Requirements



  • We process our customers by breaking their entire record sets into fairly large batches of records. We also allow individual interactive users to update their own records. If you happen to be running the batch for customer X and a client of customer X happens to interactively try to update their own records, and the timing is just right, one or the other will be delayed due to the records being locked.

    About a month ago I got a requirement to reduce our batch size from 2500 to 1000 so as to reduce potential db lock issues with our interactive users (who only cause a single record to be updated). As part of that change, it was announced that the batches would take slightly longer to run because we'd be doing more batches, and by extension more queries and bringing back less data from each one (that is, we'd be lowering our economies of scale). Since batch performance was not an issue, there would be no real impact. All was approved and deployed.

    This week, we got a complaint from those same folks that our batches were now taking too long to run; and that the SLA's they had offered our batch users two weeks ago (when they fucking KNEW about the slower performance at their own request) were now being exceeded, and we should increase the batch sizes as much as possible!

    Pray tell, and what will we do about the increased collisions that are now going to be much more visible to our interactive users?

    Oh don't worry about them; we never promised THEM an SLA.

    You can almost hear the Looney Tunes theme playing...


  • Considered Harmful

    @snoofle said:

    Oh don't worry about them; we never promised THEM an SLA.

    If something's got to give, of course err in the direction with no contractual obligation.



  • @joe.edwards said:

    If something's got to give, of course err in the direction with no contractual obligation.
     

    This being WTF Inc, a better description of this tactic might be "react to the strongest external stimulus that we're currently aware of".



  • @snoofle said:

    We process our customers by breaking their entire record sets into fairly large batches of records.
    Every time I run across a depersonalizing statement like that, I think "we process our customers with some fava beans and a nice Chianti".



  • @snoofle said:

    About a month ago I got a requirement to reduce our batch size from 2500 to 1000

    [ ... ] 

    This week [ ... ] we should increase the batch sizes as much as possible!

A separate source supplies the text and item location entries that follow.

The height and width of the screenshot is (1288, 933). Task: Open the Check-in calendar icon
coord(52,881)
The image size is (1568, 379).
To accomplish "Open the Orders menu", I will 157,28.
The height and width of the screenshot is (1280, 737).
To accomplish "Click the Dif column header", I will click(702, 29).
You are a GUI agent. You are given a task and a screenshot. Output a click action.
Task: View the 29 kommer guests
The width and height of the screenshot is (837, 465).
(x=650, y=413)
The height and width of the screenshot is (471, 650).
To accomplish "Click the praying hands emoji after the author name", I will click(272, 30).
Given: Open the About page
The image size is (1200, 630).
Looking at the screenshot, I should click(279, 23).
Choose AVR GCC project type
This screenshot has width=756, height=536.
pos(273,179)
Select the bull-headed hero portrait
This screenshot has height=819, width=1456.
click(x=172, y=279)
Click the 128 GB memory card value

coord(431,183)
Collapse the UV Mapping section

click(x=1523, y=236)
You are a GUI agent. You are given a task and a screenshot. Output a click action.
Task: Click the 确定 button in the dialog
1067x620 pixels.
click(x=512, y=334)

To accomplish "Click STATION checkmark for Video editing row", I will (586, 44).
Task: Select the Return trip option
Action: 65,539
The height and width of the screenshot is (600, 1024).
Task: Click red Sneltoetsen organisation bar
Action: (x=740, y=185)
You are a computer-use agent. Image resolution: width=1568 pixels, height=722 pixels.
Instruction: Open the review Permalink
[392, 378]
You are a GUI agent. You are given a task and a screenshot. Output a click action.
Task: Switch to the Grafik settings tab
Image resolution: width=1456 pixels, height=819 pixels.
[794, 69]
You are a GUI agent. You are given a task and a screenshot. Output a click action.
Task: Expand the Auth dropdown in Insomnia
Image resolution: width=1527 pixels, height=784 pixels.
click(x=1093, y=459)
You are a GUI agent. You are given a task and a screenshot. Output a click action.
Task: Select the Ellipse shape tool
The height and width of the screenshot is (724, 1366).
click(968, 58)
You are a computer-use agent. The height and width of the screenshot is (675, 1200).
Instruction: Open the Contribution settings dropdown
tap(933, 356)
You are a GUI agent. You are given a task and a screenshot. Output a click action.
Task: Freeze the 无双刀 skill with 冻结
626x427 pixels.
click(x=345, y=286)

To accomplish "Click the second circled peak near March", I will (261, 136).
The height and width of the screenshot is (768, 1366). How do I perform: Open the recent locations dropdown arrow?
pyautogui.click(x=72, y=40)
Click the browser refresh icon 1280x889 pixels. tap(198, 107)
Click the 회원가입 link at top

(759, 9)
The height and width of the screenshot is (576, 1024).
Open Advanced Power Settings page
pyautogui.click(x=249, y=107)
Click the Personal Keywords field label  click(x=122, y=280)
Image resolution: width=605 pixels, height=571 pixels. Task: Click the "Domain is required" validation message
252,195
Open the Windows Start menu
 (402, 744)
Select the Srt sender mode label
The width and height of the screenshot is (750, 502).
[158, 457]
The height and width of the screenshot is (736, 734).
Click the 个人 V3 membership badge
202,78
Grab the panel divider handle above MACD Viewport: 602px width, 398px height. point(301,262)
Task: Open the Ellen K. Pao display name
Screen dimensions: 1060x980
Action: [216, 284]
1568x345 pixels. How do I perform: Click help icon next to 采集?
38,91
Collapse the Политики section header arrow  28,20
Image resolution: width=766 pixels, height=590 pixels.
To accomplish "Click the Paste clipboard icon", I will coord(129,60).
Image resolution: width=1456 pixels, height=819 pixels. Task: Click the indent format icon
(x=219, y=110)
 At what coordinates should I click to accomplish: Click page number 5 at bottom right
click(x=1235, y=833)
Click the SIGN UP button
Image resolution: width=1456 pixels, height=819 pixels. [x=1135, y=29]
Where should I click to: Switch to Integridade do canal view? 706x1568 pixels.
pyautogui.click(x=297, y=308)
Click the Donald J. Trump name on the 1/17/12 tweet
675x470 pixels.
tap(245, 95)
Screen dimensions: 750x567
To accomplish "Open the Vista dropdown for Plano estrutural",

    Your mission: introduce just the right amount of damping into this loop in order to suppress oscillations as quickly as possible (and avoid runaway positive feedback altogether).

    IOW, it's mission-critical that you are obstructive.


  • ♿ (Parody)

    @snoofle said:

    You can almost hear the Looney Tunes theme playing...

    I prefer to picture a Benny Hill fast forward sequence.



  • @snoofle said:

    We process our customers by breaking their entire record sets into fairly large batches of records. We also allow individual interactive users to update their own records. If you happen to be running the batch for customer X and a client of customer X happens to interactively try to update their own records, and the timing is just right, one or the other will be delayed due to the records being locked.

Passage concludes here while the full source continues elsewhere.